Copy exactly the lines from the start of the data below through the one that carries "MARKETING&MÉDIA (129, 799)", and only those.
------ GIVEN RECORDS
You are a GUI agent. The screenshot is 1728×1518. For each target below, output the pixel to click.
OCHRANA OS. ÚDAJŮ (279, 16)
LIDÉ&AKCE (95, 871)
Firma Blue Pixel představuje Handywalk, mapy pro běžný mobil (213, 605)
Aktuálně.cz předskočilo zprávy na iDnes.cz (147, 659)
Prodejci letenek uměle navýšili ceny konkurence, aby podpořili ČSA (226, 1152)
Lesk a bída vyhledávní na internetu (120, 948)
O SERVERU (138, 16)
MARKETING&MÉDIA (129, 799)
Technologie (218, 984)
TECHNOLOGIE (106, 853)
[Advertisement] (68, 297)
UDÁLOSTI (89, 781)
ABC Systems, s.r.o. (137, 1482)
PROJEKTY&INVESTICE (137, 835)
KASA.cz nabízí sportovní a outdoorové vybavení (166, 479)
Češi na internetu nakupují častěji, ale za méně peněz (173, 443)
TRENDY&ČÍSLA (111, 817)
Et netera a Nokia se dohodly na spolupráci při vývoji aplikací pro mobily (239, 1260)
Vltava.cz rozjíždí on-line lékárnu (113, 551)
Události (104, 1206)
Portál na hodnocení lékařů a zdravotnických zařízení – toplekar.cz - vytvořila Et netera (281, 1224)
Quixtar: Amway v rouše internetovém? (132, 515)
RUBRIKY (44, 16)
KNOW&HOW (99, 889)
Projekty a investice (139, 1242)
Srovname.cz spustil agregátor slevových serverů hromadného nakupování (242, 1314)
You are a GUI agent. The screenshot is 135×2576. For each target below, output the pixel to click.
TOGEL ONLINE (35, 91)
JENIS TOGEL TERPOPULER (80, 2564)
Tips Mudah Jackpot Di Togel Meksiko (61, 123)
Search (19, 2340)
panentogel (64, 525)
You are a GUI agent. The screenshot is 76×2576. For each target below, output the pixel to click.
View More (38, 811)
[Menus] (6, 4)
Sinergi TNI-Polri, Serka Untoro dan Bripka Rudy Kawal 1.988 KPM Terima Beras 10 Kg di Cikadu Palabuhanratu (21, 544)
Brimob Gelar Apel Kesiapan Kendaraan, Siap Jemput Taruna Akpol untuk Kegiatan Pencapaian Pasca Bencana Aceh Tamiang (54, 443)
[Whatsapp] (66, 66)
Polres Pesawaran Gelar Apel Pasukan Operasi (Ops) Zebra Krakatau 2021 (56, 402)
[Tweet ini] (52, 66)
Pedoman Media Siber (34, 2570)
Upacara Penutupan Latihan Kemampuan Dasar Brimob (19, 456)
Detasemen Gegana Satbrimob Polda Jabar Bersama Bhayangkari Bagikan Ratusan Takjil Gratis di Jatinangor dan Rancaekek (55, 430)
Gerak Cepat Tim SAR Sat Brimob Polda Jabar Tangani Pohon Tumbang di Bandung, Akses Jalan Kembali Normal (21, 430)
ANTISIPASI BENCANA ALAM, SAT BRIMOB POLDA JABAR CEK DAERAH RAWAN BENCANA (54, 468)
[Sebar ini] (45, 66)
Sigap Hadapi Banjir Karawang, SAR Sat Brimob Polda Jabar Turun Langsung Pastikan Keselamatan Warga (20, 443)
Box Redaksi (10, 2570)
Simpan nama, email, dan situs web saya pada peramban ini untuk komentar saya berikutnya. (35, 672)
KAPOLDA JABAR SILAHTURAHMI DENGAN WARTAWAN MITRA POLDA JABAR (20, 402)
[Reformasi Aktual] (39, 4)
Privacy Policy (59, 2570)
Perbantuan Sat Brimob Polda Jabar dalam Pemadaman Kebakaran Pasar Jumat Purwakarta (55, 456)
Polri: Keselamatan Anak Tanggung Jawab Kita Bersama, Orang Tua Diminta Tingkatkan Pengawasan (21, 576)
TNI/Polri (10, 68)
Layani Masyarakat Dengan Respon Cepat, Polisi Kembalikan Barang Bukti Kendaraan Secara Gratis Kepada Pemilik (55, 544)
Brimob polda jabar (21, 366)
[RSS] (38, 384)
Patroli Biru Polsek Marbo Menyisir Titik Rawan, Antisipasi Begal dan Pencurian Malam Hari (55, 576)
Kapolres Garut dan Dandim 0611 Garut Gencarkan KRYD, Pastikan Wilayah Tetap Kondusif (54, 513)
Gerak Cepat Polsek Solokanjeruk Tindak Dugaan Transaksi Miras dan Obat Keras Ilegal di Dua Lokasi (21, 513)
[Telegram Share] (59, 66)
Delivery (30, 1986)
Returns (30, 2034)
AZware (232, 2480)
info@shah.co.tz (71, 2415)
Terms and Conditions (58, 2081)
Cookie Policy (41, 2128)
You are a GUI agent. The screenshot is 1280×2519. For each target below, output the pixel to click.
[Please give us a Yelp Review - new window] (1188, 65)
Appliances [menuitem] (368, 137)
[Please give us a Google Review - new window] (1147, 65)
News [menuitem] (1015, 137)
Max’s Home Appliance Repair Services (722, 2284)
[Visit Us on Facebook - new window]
------------
• **RESULT**
You are a GUI agent. The screenshot is 1728×1518. For each target below, output the pixel to click.
OCHRANA OS. ÚDAJŮ (279, 16)
LIDÉ&AKCE (95, 871)
Firma Blue Pixel představuje Handywalk, mapy pro běžný mobil (213, 605)
Aktuálně.cz předskočilo zprávy na iDnes.cz (147, 659)
Prodejci letenek uměle navýšili ceny konkurence, aby podpořili ČSA (226, 1152)
Lesk a bída vyhledávní na internetu (120, 948)
O SERVERU (138, 16)
MARKETING&MÉDIA (129, 799)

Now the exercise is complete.